When you got married in Virginia, you likely thought about your wedding day plans long in advance. Even if yours was a simple ceremony, you no doubt envisioned the way you wanted things to look and how the celebration should unfold on the big day. This is true for most important occasions in life. It usually takes a bit of forethought and planning to prepare for life's milestones.
Not all significant events that require planning are joyous and celebratory. For instance, you probably did not expect to divorce your spouse. How well you prepare for divorce, however, may have serious long-term financial implications. Entering into a divorce should be thoroughly considered and prepared for.
Did you sign a prenuptial agreement?
When it comes to prenuptial contracts, people typically fall under one of two categories: Those who detest the idea because they think it unromantic, and those who understand that protecting financial interests is beneficial to both parties.
If you signed a prenup, then you may already be one step ahead when it comes to preparing for divorce proceedings. Like most states, Virginia operates under equitable property rules, which means marital assets are not necessarily split 50/50 in divorce. A prenuptial agreement is an easy way to retain separate ownership of property.
Legal separation date
Once you establish a legal date of separation, any property you acquire from that point forward is yours and yours alone. If you fail to establish a separation date and continue living with your spouse before you finalize your divorce, questions of ownership may get complicated.
Do you have your own bank account?
It's not uncommon for spouses to share bank accounts. However, if you keep depositing money into a jointly owned account as you prepare for divorce, the court will consider the funds in the account to be marital property. If, however, you open a separate bank account in your name only, deposited monies may not be subject to property division.
If you keep a joint account, limit access
If, for some reason, you wish to keep your jointly owned bank account open before you divorce, you can limit access to the account to help protect your financial interests. While this may help prevent depletion of account funds, you'll want to note that it may also mean you cannot close the account until you finalize your divorce.
Don't forget about credit cards
Since Virginia is an equitable property state, you and your spouse share liability for debts that exist when you divorce. In short, if your spouse continues to rack up a credit card balance before you secure a settlement, the court will hold you partially responsible for paying the debt.

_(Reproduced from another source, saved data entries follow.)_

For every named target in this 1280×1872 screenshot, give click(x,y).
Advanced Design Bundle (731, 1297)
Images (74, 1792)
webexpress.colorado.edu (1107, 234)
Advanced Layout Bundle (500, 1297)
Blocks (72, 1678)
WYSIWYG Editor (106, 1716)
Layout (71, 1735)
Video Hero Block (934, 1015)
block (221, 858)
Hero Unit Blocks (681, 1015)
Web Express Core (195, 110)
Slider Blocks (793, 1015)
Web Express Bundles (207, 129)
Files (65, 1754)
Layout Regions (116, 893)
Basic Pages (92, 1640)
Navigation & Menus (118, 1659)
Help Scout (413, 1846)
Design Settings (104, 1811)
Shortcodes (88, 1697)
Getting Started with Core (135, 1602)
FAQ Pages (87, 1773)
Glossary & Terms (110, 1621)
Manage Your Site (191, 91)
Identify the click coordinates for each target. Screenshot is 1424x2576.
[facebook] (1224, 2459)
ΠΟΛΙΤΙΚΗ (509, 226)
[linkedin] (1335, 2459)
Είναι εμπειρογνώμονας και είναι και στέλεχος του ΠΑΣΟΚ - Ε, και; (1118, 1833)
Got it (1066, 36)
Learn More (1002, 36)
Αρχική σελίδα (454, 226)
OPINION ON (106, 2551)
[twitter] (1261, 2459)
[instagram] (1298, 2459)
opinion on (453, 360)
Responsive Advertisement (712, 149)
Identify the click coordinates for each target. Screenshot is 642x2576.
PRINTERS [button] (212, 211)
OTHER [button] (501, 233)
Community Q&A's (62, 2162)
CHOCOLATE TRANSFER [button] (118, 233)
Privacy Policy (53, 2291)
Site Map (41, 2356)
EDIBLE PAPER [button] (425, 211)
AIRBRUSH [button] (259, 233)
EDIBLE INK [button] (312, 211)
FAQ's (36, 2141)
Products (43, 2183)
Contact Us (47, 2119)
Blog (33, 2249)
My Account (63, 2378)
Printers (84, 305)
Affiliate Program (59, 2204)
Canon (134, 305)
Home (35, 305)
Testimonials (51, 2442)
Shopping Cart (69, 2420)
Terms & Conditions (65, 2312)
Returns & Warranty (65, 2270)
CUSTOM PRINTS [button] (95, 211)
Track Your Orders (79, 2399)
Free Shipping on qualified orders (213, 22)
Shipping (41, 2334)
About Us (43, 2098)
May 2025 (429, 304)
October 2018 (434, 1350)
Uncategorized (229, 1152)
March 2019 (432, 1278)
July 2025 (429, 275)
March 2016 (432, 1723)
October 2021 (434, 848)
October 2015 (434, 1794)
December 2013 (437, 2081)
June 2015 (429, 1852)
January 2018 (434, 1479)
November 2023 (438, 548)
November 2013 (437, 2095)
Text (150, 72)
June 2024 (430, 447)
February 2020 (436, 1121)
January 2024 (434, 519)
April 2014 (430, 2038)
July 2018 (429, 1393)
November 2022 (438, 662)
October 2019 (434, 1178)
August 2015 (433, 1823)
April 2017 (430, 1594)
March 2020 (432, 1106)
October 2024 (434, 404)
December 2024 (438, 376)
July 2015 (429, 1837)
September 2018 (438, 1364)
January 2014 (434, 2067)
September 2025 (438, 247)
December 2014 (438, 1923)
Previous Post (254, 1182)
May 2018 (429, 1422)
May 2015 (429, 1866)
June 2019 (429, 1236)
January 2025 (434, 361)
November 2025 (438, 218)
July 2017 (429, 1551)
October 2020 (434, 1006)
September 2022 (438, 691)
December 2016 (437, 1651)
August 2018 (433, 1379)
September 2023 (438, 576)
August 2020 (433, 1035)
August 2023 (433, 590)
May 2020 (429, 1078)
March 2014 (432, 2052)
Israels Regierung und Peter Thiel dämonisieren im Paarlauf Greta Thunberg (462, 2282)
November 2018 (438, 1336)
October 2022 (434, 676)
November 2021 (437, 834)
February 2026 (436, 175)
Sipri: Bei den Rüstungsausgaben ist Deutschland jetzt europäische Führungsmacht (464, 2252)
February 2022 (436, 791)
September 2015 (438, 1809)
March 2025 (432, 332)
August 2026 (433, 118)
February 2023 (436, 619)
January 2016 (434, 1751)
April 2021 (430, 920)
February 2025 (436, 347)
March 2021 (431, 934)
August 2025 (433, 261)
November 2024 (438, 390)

You can either try to convince your spouse to close the account or you can contact the company and have your name removed. If you choose the latter, make sure you document all correspondence, including date, time, name of agent and means of communication, such as text, email or phone call.
The overall plan
While you may feel disappointed, angry or even sad about your divorce, it's logical to assume that you want to be as financially prepared to adapt to a new lifestyle as possible. This is why it's so important to take steps to protect your financial interests and also why many spouses rely on experienced family law attorneys to help them navigate proceedings.